ИСХОДНЫЙ ТЕКСТ:
Приказано выжить. (с)
Это от них так. И этот приказ обязан выполнить самый лютый домостроевец и альфа-самец.
Этот приказ не подлежит обсуждению, и самая хрупкая, покорная и безмолвная дочь Востока имеет право отдать такой приказ самому брутальному, заросшему бородой до пояса мачо.
И он обязан принять его к исполнению.
Щёлкнуть каблуками и доложить: Jawohl. Zum befehl. И никак по-другому.
В Н-ке, когда я очнулся ото сна и сразу же оказался в кипящем огненном аду, в домике, полном пыли до потолка, среди каких-то невнятных криков и бесконечной автоматной трескотни, нащупывая в полутьме броник и каску (ну и очки, конечно, куда же я без очков), я поймал себя на мысли, что мне страшно сейчас не за себя.
Я уже пережил лютый страх несколько дней назад при мысли о том, как это будет, когда тебе в голову прилетит пуля.
Сейчас я почему-то думал не об этом.
Может быть, потому, что смерть, если она и придет прямо сейчас, то она придет из темноты. Будет быстро и, может быть, безболезненно.
Но мне стало неописуемо страшно и тоскливо при мысли о том, как Она переживет ту минуту, когда ей скажут, что…
Потом все как-то утряслось в плане того, что мы расселись по точкам, появилась какая-то организация, план действий.
Мудрое спокойствие индейца чероки, который Казань[4], привело в порядок мои нервы и подарило мне частичку себя.
Я больше не думал об этом.
Ни о жене, ни о сестре, у которой в этот день был день рождения. Я думал уже о совсем других вещах.

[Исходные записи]
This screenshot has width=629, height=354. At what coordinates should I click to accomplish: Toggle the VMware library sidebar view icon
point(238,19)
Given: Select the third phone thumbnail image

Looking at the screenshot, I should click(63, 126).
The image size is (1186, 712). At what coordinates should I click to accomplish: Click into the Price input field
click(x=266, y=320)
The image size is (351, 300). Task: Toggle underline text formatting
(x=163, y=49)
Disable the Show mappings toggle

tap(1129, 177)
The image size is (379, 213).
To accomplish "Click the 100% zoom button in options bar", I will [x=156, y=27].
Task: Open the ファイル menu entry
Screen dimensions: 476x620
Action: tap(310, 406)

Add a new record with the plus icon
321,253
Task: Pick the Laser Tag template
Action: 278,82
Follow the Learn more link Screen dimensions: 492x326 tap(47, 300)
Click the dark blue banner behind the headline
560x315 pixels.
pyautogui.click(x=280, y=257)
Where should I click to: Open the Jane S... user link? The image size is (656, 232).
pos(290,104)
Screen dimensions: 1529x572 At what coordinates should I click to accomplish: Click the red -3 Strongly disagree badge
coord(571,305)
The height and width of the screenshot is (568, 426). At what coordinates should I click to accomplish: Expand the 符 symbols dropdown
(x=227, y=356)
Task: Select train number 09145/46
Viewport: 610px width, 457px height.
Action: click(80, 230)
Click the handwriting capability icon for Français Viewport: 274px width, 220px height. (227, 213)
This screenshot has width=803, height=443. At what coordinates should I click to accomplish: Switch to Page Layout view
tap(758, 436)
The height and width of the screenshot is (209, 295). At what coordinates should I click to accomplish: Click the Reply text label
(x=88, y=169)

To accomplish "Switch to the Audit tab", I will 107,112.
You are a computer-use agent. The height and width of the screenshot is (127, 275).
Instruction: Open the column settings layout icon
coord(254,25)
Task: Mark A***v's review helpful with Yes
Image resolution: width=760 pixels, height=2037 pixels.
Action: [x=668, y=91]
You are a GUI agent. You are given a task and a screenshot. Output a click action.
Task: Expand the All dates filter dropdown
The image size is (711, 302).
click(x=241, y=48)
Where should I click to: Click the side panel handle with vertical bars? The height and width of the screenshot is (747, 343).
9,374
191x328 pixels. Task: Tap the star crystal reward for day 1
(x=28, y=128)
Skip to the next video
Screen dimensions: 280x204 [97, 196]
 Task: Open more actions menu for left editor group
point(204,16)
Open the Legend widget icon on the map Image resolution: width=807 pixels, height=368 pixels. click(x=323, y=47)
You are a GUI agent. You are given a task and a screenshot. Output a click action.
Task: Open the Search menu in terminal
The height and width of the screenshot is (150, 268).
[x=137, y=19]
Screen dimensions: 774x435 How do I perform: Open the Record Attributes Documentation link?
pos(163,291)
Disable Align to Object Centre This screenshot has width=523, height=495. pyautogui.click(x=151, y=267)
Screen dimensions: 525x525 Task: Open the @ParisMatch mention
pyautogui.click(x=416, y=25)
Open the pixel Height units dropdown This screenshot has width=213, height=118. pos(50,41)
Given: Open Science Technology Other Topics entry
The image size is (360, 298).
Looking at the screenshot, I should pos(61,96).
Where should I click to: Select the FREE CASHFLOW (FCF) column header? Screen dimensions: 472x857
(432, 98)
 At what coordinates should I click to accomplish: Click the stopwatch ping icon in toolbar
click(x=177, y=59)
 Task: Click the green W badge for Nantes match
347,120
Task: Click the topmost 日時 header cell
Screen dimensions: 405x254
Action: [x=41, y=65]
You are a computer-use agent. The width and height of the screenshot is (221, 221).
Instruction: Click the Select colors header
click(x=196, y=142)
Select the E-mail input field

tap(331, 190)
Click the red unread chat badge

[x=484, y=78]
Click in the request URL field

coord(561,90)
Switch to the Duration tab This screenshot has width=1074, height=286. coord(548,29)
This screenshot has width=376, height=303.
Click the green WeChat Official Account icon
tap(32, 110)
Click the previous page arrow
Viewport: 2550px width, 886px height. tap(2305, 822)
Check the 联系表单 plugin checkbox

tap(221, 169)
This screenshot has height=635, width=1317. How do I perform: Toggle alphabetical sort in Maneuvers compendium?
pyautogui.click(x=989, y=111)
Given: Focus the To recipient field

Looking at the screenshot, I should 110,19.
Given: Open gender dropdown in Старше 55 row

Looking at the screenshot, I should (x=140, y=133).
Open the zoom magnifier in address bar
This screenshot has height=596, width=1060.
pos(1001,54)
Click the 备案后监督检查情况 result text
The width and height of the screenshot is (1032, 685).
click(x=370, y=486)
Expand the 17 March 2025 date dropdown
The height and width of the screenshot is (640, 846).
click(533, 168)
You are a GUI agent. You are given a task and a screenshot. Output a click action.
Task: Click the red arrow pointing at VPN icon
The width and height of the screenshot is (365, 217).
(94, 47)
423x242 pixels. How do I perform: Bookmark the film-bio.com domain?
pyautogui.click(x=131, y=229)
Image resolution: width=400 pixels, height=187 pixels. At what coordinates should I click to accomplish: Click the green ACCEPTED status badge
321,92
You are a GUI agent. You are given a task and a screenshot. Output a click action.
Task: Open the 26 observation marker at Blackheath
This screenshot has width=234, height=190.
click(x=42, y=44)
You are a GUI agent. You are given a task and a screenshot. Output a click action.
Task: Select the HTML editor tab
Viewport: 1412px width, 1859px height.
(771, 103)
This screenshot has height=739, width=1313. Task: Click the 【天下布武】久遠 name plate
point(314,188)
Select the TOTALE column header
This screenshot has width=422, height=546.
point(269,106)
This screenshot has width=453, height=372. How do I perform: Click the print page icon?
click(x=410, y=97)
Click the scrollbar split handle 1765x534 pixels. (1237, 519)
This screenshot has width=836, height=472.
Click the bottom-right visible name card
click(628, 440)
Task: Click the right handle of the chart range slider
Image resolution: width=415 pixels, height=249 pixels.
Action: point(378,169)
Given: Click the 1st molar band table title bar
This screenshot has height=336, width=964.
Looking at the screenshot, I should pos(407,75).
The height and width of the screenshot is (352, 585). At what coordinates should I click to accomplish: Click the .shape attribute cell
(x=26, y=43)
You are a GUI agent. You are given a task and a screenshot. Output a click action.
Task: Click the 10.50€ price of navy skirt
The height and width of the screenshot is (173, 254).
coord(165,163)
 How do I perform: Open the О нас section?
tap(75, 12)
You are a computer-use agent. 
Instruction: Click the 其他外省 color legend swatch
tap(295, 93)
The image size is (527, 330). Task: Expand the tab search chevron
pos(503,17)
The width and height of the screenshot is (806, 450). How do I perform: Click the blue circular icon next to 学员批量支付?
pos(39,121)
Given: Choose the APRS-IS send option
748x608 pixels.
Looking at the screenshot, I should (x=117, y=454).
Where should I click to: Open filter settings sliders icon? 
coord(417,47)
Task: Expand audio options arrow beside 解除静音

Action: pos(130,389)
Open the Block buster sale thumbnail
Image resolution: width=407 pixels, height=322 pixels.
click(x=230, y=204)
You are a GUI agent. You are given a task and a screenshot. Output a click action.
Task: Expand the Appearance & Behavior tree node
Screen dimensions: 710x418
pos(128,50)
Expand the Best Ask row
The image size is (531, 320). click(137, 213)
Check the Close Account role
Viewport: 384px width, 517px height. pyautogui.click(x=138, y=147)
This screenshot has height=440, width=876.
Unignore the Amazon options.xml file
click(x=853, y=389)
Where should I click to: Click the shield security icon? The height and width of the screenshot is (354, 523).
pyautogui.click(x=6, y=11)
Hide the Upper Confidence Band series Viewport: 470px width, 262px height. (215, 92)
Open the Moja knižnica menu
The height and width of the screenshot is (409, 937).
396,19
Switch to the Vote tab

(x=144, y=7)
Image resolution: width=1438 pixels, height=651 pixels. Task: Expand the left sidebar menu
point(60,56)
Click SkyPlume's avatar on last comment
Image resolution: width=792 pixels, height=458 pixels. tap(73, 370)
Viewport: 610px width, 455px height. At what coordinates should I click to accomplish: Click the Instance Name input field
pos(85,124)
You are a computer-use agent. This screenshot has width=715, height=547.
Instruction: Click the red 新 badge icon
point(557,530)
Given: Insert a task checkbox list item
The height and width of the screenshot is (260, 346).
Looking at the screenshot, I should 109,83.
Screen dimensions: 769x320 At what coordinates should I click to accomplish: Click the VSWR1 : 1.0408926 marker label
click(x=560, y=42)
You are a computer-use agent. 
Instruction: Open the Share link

СУТЬ ЗАДАНИЯ: Пожалуйста, перечислите все вещи, которые рассказчик нащупывал в полутьме после пробуждения, согласно исходному тексту.

ОТВЕТ НА ЗАДАНИЕ: Броник, каска, очки.